In the portion of Bechukotai, we read that the Jewish people will confess their iniquity and their fathers’ iniquity (Leviticus 26:39). In the next verse, G‑d promises that He will bring them into the land of their enemies (Leviticus 26:40). It would seem that after we admit our wrongdoings, Hashem would take us to the Promised Land.

What is the purpose of taking us to the land of our enemies, especially, when in the narrative, we are already in the land of our enemies (see verse 39)? What good does admitting our mistakes do for us? How can we apply this to our lives?

These verses come towards the end of a section filled with the consequences for not keeping the Torah and mitzvahs. We refuse because of our stubbornness—by not willing to open our hearts to accept G‑d’s Torah and mitzvahs wholeheartedly and of our own will. It is only as a result of suffering that we admit our wrongdoing. But that is not a wholehearted confession, and this kind of confession does not grant forgiveness. Yet the Torah calls it a confession, so it must have some value.

Speech is powerful. The words we say have an effect on the people who hear them, as well as on the one speaking them. When confessing wrongdoing and committing to do better, it helps to say the words out loud, as your words will add strength to your commitment. Also, when one recognizes that he has sinned, putting what he has done to words may even cause him to regret what he did. Even in our case, when the admission is half-hearted, it still has some good effect. It brings you the next step.

G‑d says, “ ... and I will bring them into the land of their enemies.” The key words here are: “and I will bring them.” It means that now G‑d is taking a more involved stance. As Rashi explains, this is a good thing because it holds the promise that G‑d will send his prophets to bring the people closer to Him. With the help of the prophets, we can arrive at true remorse and forgiveness.
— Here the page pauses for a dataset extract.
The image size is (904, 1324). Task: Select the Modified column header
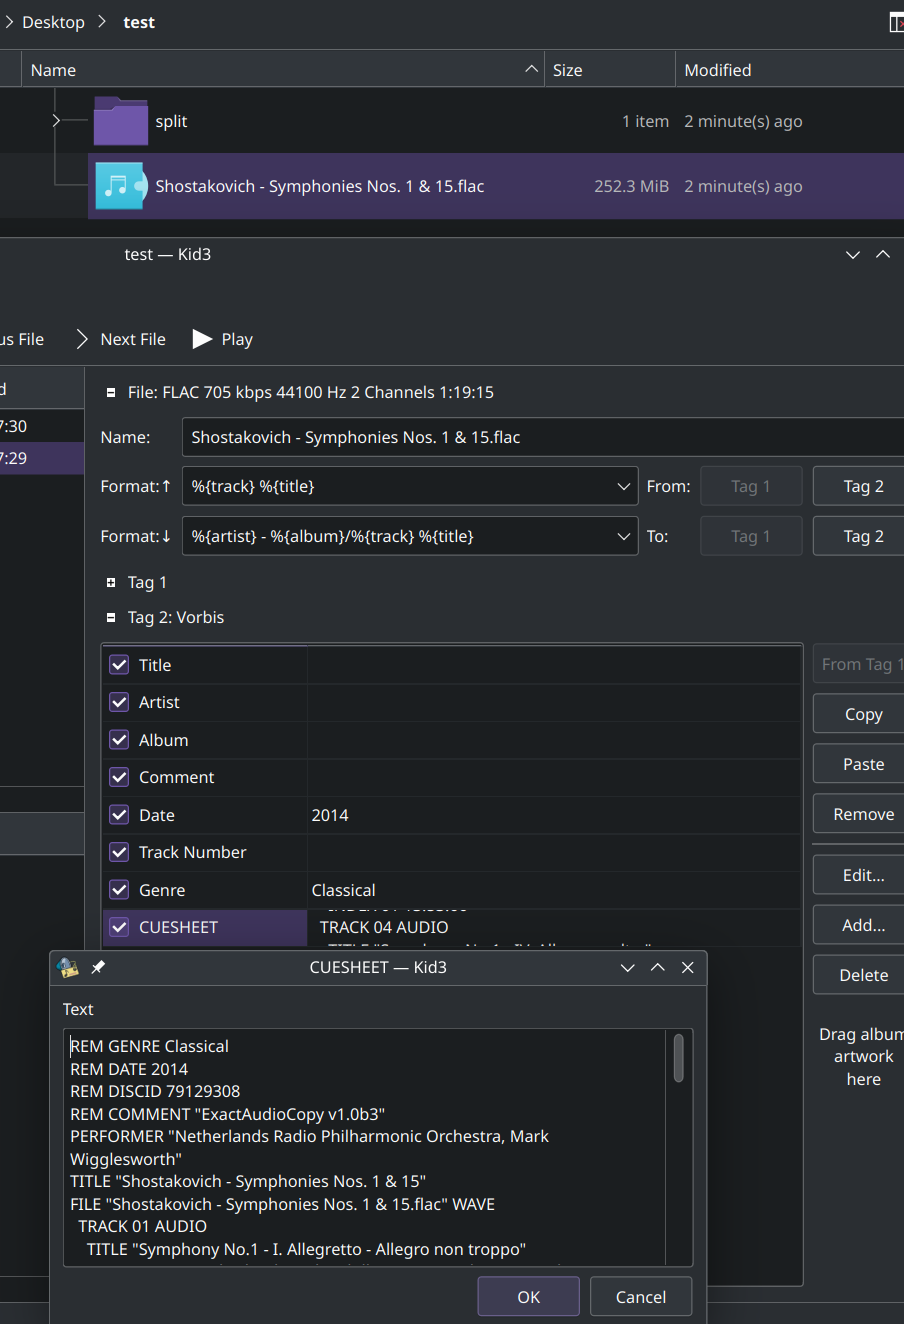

This all came to pass during the Babylonian Exile, bringing us back to the Land of Israel for the Second Temple Era. However, before Moshiach comes, the Rambam writes that we will repent and immediately be redeemed. This is because we will return to G‑d from our own free will and not because the pressure of the exile.

This is also true in our relationships. When you do something wrong, the best thing is to admit your wrongdoing, commit to change and ask for forgiveness. But for some, this pill may be too hard to swallow. This is when admitting that it wasn’t worth it (even if not admitting that the action itself was wrong) becomes a stepping stone to rebuilding the relationship. Working on it gets you closer to the person you wronged, and hopefully, will also earn you forgiveness.